- EXERCISE GOAL -
From the passage about the kindergarten classroom vote, repeat word for word the portion that runs from "I would say" to "to cultivate this.".

- PAGE EXCERPT -
-*-
The Florida teacher who asked her kindergarten students to vote a classmate with Asperger's Syndrome out of the classroom has been reassigned.

According to a newspaper account, a police report filed after the incident explains that the decision to take a vote on 5-year-old Alex Barton was a part of a lesson that the children were learning on voting and tallying. The teacher, Wendy Portillo, also told police that the vote was to let Alex know how his behavior was affecting the class, and it was only intended to be for a day.

"Portillo said she did this as she felt that if (Alex) heard from his classmates how his behavior affected them that it would make a bigger difference to him, rather than just hearing it from adults," according to a report released Thursday morning from the Port St. Lucie Police Department.

The incident did not meet the standards for emotional child abuse, according to the police, so no charges will be filed. But obviously, the story is not over for Alex, his family, or the teacher.

I'd really love to hear from my parent and teacher readers on this one.



Over at Joanne Jacobs, this topic has gotten quite a bit of attention. Surprisingly few posters have dragged out the "what was this kid doing with normal kids" defense. There have also been some adults with aspergers relating their own experiences as children.

This was a pretty hideous and stupid thing to do. I am not of the camp, however that would demand immediate resignation and loss of license. Essentially I think that she is "trainable." I am a bit impressed by the attempt to tie the thing into what kids were learning; as well as the wholly misguided stab at calling on peers to give feedback.

It sounds as though this kid had become pretty free-floating throughout the building (as many kids with differences do). The school resource officer had worked with him (begging the question of whether the dollars for security might better be spent on classroom aids), and he spent a lot of time in the office. This particular incident resulted when he returned to the class after the second exclusion of the day (for lying on the floor under a table and raising it with his feet). The teacher responded that "the class" was not ready for him to come back. Then the discussion went into all the things that he did (eating crayons, kicking the table, lying on the floor and eating boogers) that they didn't like--followed by the vote.

I have seen peers used successfully in similar situations--but the focus has to be on viewing the child, and the child's challenges, as being within the group. Children, with proper guidance, can be very giving when it comes to responding to one another's challenges. This could have been an opportunity for the class to be involved in things like a revolving buddy plan to help Alex out by offering friendship and reminders when his behaviors were annoying (and annoying really sounds like the limit of what was going on), or some general responses that would be acceptable (Alex, I don't like it when you eat your boogers).

I would say that it is the rare teacher and the rare school that is able to contemplate this kind of social approach to kids with differences. But we really have to find ways to cultivate this.

I agree that the teacher made an error in judgement in this situation. I also completely understand the parents point of view. However, I think that the teacher and district should use this as a training tool and move on-punishment of the teacher is not called for here. Asperger's is difficult to deal with, especially having this student in a regular classroom. The child tends to talk a great deal, blurt out things, and disruptions are the norm, so much so that many students rebel at the hinderance of their success. With this in mind, I can understand the frustration built up in the classroom and this teacher's unconventional way of dealing with it. I applaud the, "thinking outside of the box" but disagree on the methods. Her intentions were admirable but the methods were less than professional. It is done with-learn from it and move on down the road!
-*-
(Data on locating visible targets)

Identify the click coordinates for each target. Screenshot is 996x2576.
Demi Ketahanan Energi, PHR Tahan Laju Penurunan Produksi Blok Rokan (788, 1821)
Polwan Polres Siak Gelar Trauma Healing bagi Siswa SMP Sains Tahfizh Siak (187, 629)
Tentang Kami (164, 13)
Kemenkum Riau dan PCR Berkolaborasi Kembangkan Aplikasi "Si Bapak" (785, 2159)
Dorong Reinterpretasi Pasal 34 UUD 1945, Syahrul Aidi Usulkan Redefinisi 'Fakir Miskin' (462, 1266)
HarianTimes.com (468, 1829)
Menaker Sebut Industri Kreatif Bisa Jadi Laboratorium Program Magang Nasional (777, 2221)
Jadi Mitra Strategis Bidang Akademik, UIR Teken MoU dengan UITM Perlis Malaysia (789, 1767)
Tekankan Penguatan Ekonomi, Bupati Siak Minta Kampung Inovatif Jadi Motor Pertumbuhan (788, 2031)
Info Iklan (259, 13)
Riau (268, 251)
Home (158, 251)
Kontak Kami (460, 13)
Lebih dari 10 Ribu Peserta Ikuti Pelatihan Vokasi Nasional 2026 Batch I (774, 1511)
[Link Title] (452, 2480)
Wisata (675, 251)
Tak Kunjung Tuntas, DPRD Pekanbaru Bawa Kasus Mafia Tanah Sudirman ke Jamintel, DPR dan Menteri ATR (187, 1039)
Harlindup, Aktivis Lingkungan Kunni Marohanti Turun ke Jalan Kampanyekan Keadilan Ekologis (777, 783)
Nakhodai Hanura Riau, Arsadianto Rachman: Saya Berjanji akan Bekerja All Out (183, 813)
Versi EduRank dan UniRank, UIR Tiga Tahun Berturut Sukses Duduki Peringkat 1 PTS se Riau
-*-
- CORRECT RESULT -
I would say that it is the rare teacher and the rare school that is able to contemplate this kind of social approach to kids with differences. But we really have to find ways to cultivate this.